Le constat est identique chez les femmes ou les hommes, chez les cadres comme chez les ouvriers. Les chômeurs ont un risque d’Accident Vasculaire-Cérébrale et d’infarctus augmenté de 80 % par rapport aux actifs. Ils sont aussi plus nombreux à mourir de cancer. Ces chiffres ont été obtenus par les chercheurs de l’Institut national de la santé et de la recherche médicale (INSERM) en suivant pendant 12 ans, 6 000 Français âgés de 35 à 64 ans, dans huit régions. Après avoir écarté tous les facteurs de risque et autres biais possibles, la conclusion est claire : perdre son emploi fait chuter l’espérance de vie ! La mortalité des chômeurs est en effet trois fois supérieure à celle des travailleurs. En résumé, non seulement les scientifiques ont découvert sans surprise que les chômeurs affichaient un taux de mortalité par suicide plus élevé que les actifs, mais aussi que la perte de travail favorisait l’apparition de pathologies cardiovasculaires.

De la condition de chômeur découlent des conduites à risque et on voit donc apparaître hypertension, diabète et obésité. La surmortalité est aussi liée à la dépression et au manque de sommeil. Il ne s’agit pas de « choix » ou de problèmes « individuelsmais bien d’une conséquence du chômage. Tout cela est d’autant plus scandaleux que ce chômage est un choix du patronat. Ainsi plutôt que d’embaucher ils préfèrent augmenter le temps de travail et les cadences dans les usines et les lieux de travail. C’est vrai sur les chaînes, comme dans les écoles ou les bureaux. La seule raison à ça c’est qu’ainsi ils réalisent plus de profit sur le dos des travailleurs. Voilà pourquoi le slogan du patronat est : augmenter la compétitivité, augmenter les heures supplémentaires, travailler plus, etc.

Une élément de cette étude mérite cependant d’être mis en perspective. Il semble en ressortir que l’origine socio-économique ne change rien à ce rôle du chômage du point de vue ceux qui le subissent. Mais ce serait une grave erreur de prendre cela à la lettre : il ne faut pas oublier que la grande majorité de celles et ceux qui subissent ce chômage, à une échelle de masse, ce sont avant tout les fractions de la classe ouvrière qui subissent déjà le plus brutalement l’exploitation, redoublée à large échelle de sexisme et de racisme.
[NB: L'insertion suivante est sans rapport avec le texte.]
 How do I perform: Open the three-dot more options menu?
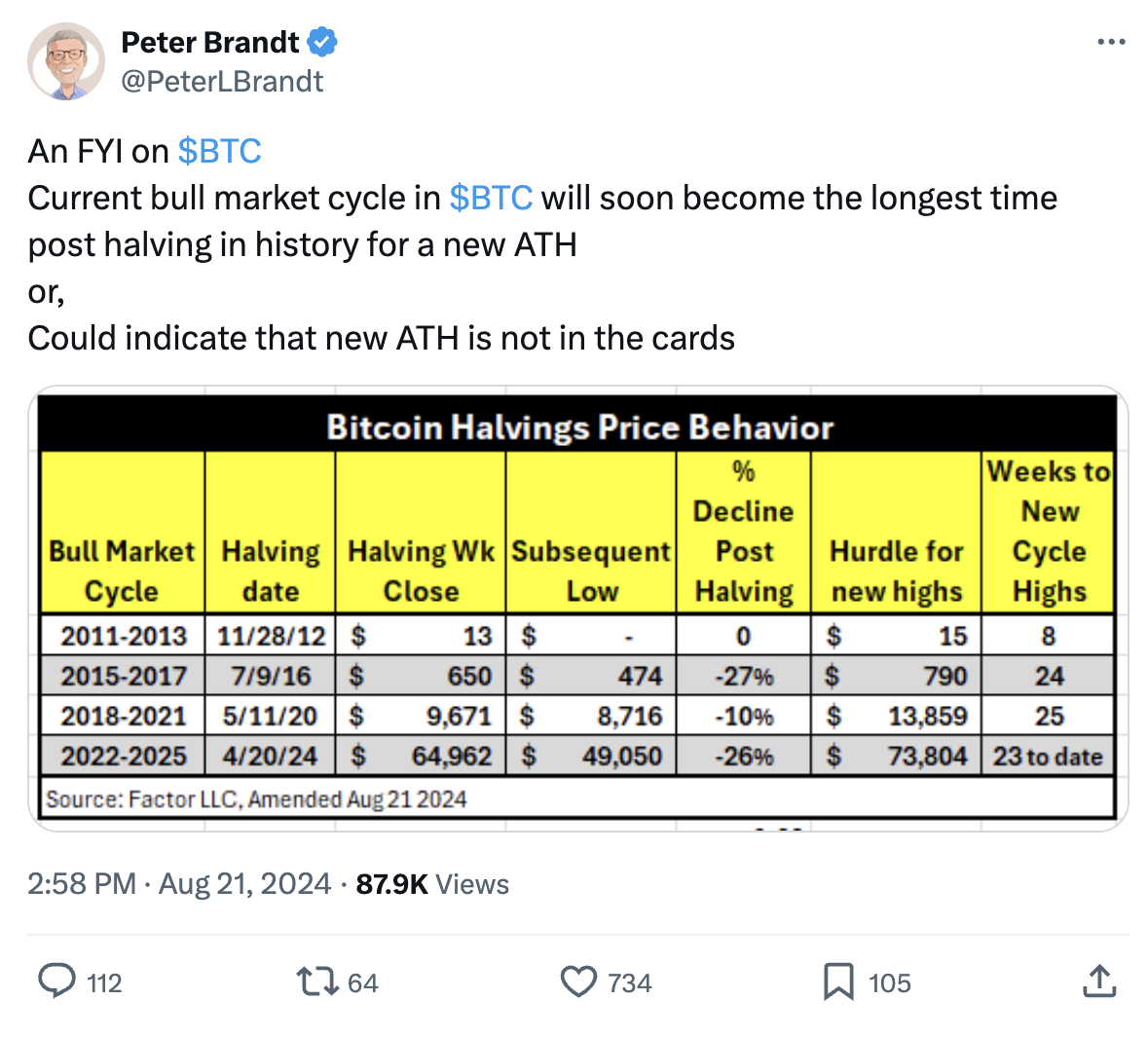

De même et encore plus largement, même si nous savons que la précarité s’élargit chaque jour à des catégories sociales – celles constituant ce mille-feuille nommé « classes moyennes » – qui auparavant étaient restaient préservées, ceux qu’elle frappait déjà avant le sont,eux, encore plus.

Que retenir de ces bourreaux qui suppriment des emplois pour maximiser les profits ? Qu’ils sont véritablement des assassins ? Nous le savions déjà. Partout sur la planète, dès que les travailleurs commencent à se défendre ils doivent affronter la mort, l’intimidation, la torture infligée, directement ou à petit feu, par les hommes de main du patronat. On voudrait nous faire croire qu’en France cela n’existe pas parce que l’armée ne tire plus sur les grévistes depuis le début du XXe siècle. Il est vrai que l’armée a été remplacée par des gendarmes mobiles – qui appartiennent toujours à l’armée, cela dit - ou des CRS. Mais la vérité c’est que le patronat trouve toujours d’autres moyens de s’enrichir aux dépends de nos vies. Quand les travailleurs du Rana Plaza au Bangladesh meurent écrasés dans leurs ateliers où ils étaient enfermés, quand un intérimaire tombe dans du métal en fusion en France, quand des travailleurs d’Air France sont carrément arrêtés parce qu’ils luttent pour leur survie et leur dignité, quand des caissières épuisent leur santé, c’est toujours la même règle qui est enjeu : le profit du capitalisme contre les intérêts du prolétariat et des travailleurs.